Commenting on Guns N’ Roses’ long-delayed Chinese Democracy album in 2008, music critic Chuck Klosterman proclaimed it “the last album that will be marketed as a collection of autonomous-but-connected songs ... This is the end of that.” The album, it seems, is still ending: Sales dropped another 17.7 percent in 2017 as streaming services allowing listeners to easily curate their own playlists displace the last of the mid-2000s iTunes boom and single-song downloads.
With album sales no longer a premium revenue driver, top artists have been freed to release steady streams of singles without even the expectation of eventually releasing proper albums to host them. (See: Selena Gomez, “Bad Liar” and “Back to You”; Calvin Harris, “One Kiss” and “Promises”; and Charli XCX, “Boys” and “1999.”) “Despacito,” the longest-reigning Billboard Hot 100 No. 1 of 2017 at 16 weeks, has yet to appear on a full-length from Luis Fonsi, Daddy Yankee or Justin Bieber. Albums are no longer a necessity for mainstream success in the pop world. But they’re not irrelevant -- or, more to the point, unadaptable.

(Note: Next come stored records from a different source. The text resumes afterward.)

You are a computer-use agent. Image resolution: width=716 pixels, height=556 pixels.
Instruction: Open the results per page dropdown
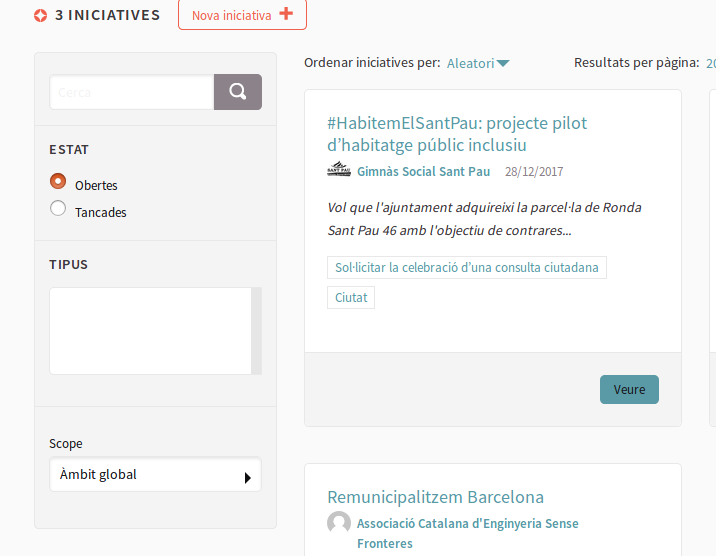click(709, 63)
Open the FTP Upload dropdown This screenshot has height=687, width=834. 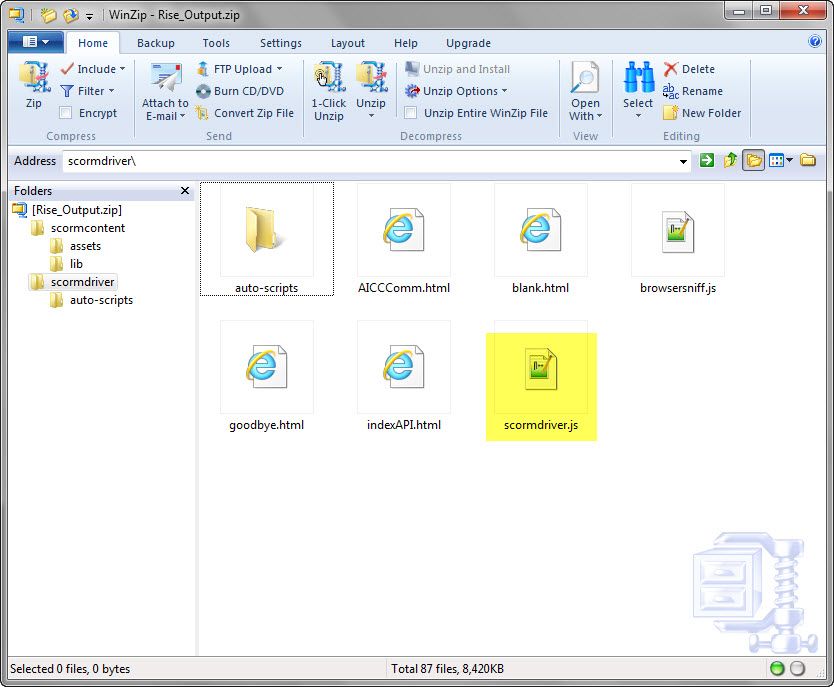pos(279,69)
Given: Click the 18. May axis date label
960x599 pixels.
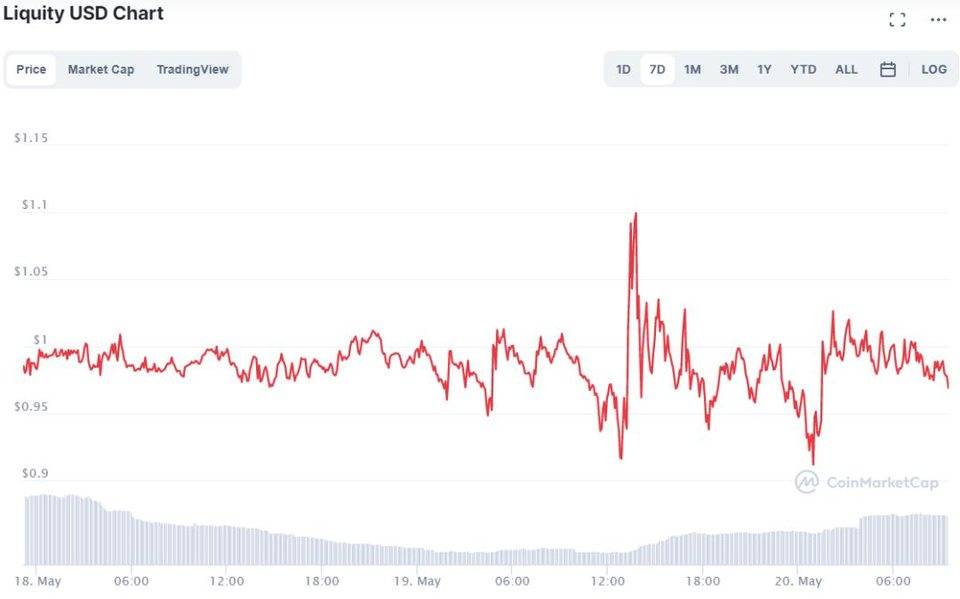Looking at the screenshot, I should [36, 581].
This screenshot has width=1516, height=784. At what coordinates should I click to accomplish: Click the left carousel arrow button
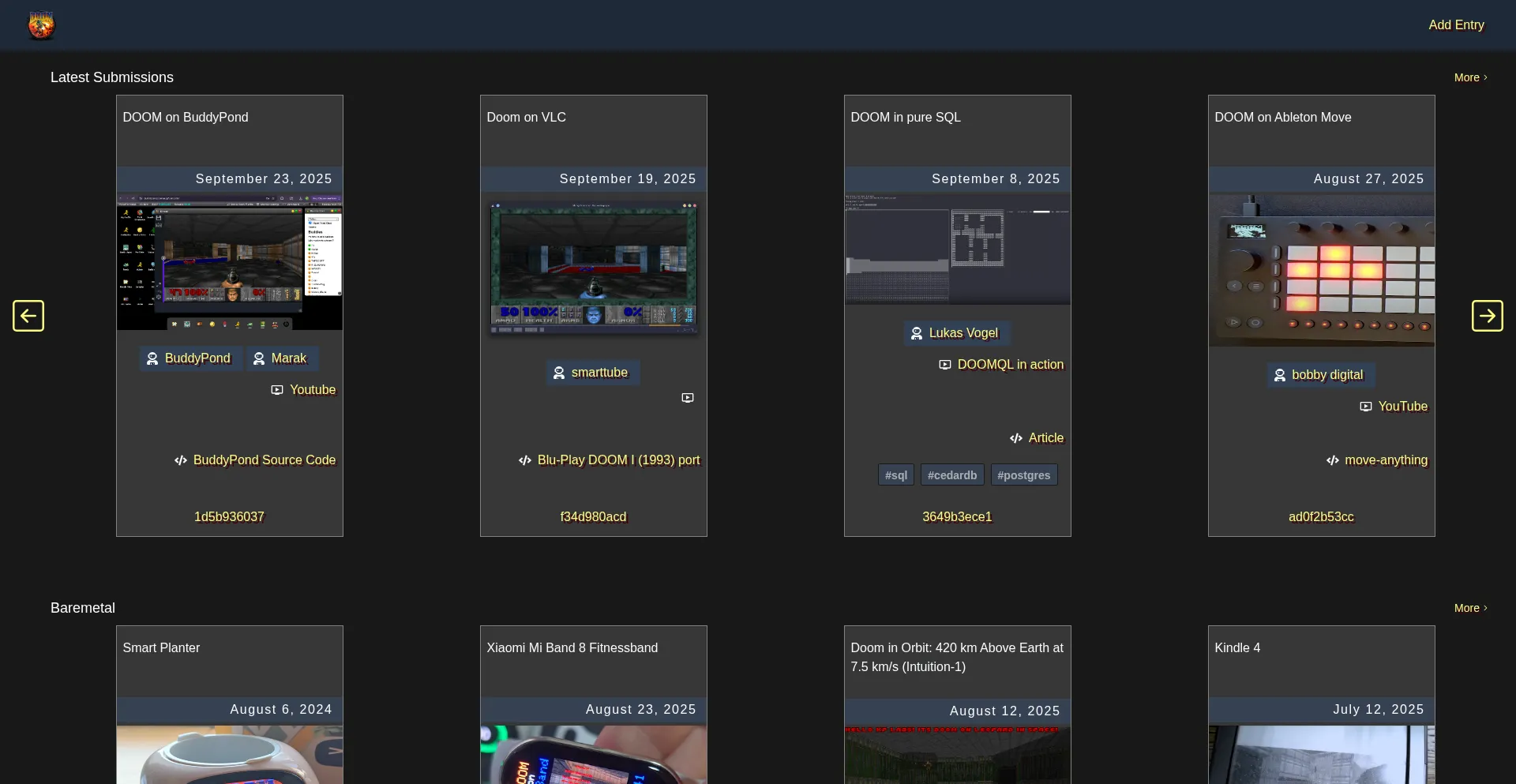click(28, 316)
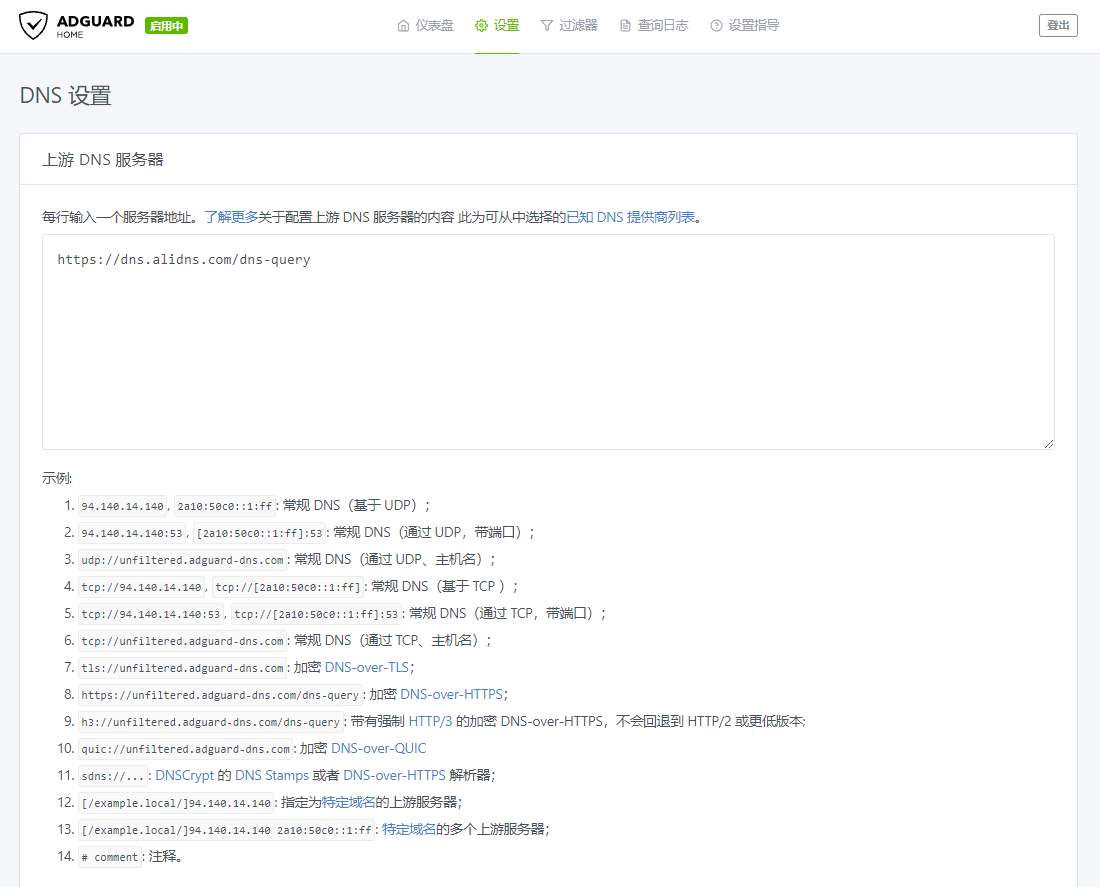Click the settings gear icon
This screenshot has width=1100, height=887.
point(481,26)
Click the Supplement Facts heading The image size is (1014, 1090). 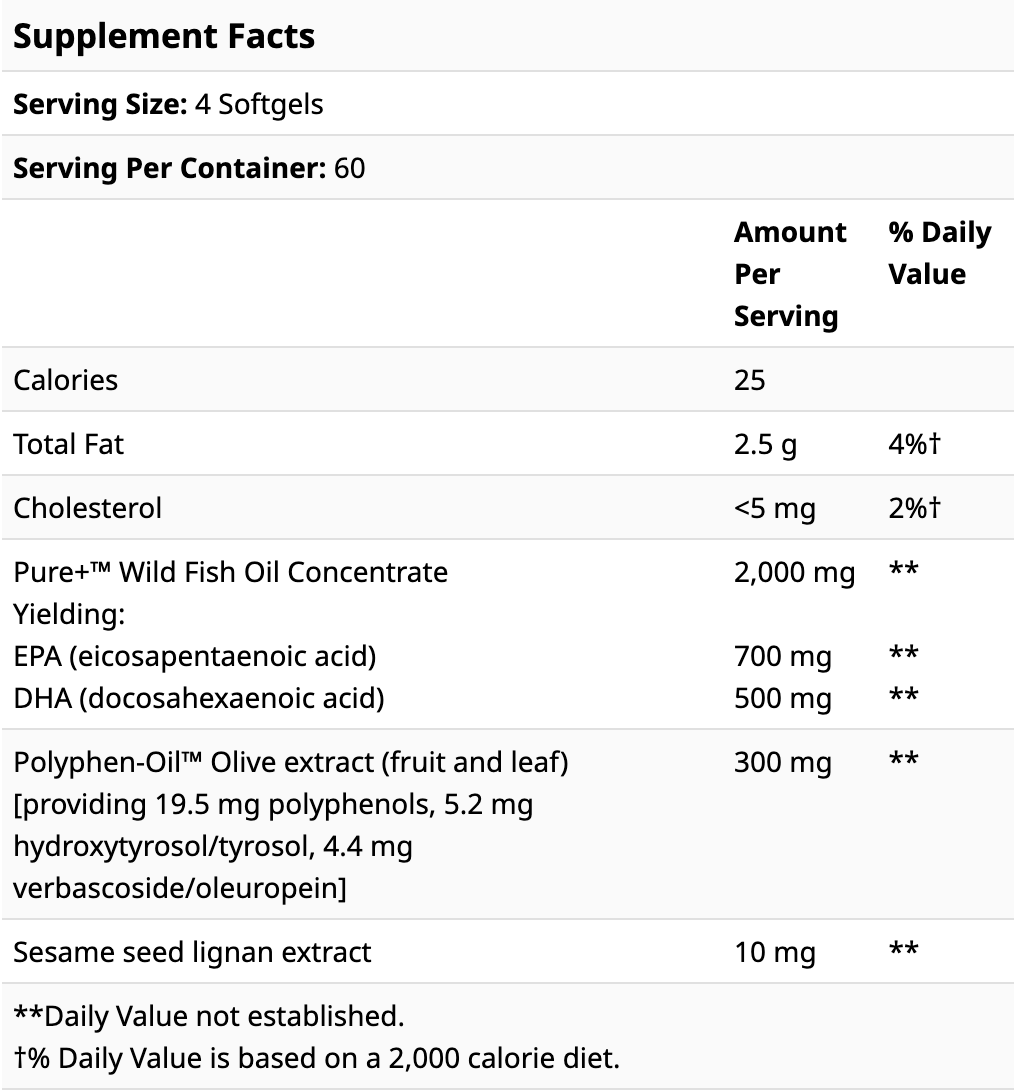coord(164,36)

Indeed, artists are thriving more than ever by experimenting with the form. Kanye West commanded headlines in May and June with his promise of five separate seven-track LPs from his stable of G.O.O.D. Music artists -- he produced them all, and Ye and the Kid Cudi collaboration Kids See Ghosts featured him as a lead artist. The albums were anomalies both in their length (at just seven tracks, they would’ve been dismissed in past eras as EPs or mini-albums) and their last-second creation and delivery, with West still tinkering with each set up to the moment of release. (He famously snapped the cover photo for his own Ye during his ride to the album’s live debut in Wyoming.) The five LPs drew a range of responses from critics and fans but consistently managed strong first-week numbers. All but Teyana Taylor’s K.T.S.E. debuted in the top five of the Billboard 200.